Figure 4.

Loss of Nuclear Integrity in Mouse and Drosophila Models for DRPLA and in DRPLA Patients’ Fibroblast

(A) TEM images of dentate nucleus cells in wild-type (WT, top) and ATN1-FL-65Q (bottom) mice. The latter is displaying irregular shaped nuclei, where the electron dense structures (heterochromatin) are bulging out at the periphery (arrow) with electron-lucent vacuolar-like structures (arrowheads). nuc, nucleus. Scale bar, 5 μm.
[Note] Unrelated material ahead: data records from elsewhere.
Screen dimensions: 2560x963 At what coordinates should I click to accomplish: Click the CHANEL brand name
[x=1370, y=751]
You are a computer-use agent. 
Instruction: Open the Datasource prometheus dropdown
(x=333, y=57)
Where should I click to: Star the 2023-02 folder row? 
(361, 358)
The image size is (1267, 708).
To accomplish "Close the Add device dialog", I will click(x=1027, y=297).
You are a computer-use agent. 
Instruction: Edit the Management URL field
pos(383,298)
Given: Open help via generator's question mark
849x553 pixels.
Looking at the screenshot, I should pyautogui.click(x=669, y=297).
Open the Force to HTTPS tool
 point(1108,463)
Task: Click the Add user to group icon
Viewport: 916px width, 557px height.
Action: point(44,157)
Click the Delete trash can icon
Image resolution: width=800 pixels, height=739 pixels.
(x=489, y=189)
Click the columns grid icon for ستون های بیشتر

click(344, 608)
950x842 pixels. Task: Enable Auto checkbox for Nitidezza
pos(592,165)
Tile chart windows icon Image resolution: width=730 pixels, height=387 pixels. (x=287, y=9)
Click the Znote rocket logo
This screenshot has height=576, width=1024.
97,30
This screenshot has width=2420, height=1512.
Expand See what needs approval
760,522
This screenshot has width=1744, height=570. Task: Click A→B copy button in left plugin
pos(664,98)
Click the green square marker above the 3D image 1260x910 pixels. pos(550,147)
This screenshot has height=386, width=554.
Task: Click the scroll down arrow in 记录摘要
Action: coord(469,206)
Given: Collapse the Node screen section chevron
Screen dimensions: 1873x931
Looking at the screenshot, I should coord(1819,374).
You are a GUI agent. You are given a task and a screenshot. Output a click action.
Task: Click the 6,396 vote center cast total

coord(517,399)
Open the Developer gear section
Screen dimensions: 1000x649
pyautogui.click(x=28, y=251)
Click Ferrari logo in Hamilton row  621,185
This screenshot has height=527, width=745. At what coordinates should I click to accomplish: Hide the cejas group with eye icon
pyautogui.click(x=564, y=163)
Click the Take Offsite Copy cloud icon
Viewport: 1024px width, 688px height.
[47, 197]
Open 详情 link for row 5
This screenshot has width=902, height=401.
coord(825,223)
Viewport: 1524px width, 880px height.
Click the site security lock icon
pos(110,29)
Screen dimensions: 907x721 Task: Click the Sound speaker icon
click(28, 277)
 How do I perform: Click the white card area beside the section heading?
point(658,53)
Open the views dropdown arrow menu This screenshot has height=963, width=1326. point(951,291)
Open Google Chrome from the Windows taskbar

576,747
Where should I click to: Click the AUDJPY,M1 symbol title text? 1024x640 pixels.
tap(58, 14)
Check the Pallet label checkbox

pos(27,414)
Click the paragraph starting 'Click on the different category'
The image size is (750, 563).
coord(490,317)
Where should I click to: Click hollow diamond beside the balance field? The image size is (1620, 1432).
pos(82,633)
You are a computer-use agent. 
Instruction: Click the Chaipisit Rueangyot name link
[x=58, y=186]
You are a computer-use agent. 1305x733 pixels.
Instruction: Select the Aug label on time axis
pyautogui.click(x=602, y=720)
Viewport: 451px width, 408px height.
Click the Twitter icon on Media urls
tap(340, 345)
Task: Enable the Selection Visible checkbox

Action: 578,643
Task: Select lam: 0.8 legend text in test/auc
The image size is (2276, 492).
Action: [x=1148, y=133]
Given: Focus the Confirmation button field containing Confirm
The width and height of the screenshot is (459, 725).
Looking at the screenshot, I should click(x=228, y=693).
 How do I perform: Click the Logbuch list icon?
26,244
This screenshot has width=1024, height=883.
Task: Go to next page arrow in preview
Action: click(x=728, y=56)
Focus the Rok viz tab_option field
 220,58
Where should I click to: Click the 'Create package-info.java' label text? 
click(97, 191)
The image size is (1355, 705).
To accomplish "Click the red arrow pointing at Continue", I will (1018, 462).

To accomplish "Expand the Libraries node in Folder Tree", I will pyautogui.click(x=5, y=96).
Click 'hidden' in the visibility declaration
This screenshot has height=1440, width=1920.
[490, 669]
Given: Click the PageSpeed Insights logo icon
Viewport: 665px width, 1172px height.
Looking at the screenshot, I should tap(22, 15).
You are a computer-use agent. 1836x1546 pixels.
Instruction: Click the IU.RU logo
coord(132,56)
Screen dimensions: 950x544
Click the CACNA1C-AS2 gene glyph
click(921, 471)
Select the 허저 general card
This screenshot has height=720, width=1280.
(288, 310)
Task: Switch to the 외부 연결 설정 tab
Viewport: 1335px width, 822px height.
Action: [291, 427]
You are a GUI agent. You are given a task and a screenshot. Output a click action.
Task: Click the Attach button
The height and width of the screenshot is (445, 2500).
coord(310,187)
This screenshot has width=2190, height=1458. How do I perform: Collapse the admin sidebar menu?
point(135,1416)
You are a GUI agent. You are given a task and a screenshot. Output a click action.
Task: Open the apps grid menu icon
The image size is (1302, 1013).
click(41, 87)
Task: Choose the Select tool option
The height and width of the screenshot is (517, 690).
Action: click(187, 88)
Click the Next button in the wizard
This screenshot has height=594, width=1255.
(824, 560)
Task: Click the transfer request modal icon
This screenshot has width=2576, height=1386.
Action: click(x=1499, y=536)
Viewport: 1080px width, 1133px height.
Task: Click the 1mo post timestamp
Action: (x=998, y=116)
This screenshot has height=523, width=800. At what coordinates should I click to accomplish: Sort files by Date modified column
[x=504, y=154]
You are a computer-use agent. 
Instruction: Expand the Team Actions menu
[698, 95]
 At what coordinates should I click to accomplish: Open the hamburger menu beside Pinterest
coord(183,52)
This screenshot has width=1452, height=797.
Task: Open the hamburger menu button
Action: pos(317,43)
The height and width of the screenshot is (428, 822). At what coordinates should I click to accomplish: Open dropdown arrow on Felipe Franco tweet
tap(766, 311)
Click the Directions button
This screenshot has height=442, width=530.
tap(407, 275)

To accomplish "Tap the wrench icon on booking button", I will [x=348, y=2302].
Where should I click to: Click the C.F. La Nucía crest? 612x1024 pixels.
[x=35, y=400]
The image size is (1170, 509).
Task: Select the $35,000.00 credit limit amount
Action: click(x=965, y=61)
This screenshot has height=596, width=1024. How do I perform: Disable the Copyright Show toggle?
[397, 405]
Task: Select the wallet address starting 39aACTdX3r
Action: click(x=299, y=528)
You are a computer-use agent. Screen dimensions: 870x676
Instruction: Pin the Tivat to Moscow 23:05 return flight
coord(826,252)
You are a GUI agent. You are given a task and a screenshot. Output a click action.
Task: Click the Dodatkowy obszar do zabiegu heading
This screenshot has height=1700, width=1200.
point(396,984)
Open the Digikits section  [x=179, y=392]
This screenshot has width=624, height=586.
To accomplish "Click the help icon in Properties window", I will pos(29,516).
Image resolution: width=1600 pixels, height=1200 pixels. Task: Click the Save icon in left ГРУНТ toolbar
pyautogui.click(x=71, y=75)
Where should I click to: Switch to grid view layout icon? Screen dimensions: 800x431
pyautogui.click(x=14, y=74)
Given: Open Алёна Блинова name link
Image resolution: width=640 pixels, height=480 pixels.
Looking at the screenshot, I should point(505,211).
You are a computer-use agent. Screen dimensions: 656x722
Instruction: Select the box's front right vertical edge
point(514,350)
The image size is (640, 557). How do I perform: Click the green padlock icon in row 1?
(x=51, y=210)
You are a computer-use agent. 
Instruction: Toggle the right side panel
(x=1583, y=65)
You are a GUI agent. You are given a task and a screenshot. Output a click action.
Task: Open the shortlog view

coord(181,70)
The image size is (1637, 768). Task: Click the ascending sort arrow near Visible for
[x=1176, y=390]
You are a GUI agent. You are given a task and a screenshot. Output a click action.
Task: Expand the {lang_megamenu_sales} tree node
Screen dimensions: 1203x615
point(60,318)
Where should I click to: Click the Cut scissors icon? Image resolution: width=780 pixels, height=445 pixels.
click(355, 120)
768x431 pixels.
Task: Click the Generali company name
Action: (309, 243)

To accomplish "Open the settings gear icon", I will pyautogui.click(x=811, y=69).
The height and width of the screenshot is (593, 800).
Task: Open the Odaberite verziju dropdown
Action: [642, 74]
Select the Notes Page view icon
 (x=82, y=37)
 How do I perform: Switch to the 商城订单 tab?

(B and C) Overexpression of Drosophila polyQ Atrophin and LacZ as a control using the UAS-Gal4 system specifically in adult glial and neuronal cells driven by repo and elav promotors. The expression was induced in fully developed adult flies for 14 days by utilizing ubiquitously expressed temperature sensitive Gal4 repressor UbiGal80^TS and inactivated at 29°C. The confocal images of Drosophila LaminB show irregular lamina (arrowheads) in sAtro75QN overexpressing flies compared to LacZ expressing flies (B), which is reflected in significant loss of circularity (ImageJ, particle analysis): mean ± SEM, n = 5, Student’s t test ^∗∗∗p < 0.001 (C).

(D–G) Analysis of nuclear shape dynamics in DRPLA (17) patient fibroblasts and age-matched control after 48-hr treatment with Rap and BafA1. Representative images show folding of nuclear envelope revealed by the aLaminB1 antibody upon treatment with BafA1 in both control and DRPLA (arrows), while Rap induced folding (arrowhead) in DRPLA fibroblasts (D). The structural changes were reflected by a decrease in nuclear size after treatment in both control and DRPLA cells (E). While the nuclear roundness decreased in DRPLA cells, it increased in controls (F). The plot of roundness versus area shows an opposite trend and convergence of controls and DRPLA nuclei upon BafA1 treatment (G). Automated quantification was performed using Opera Phenix high-content screening system and Columbus software. Mean ± SEM, n = 5, two-way-ANOVA ^∗∗∗p < 0.001, ^∗p < 0.05; v1, genotype; v2, treatment. Scale bar, 50 μm.

See also Figure S5.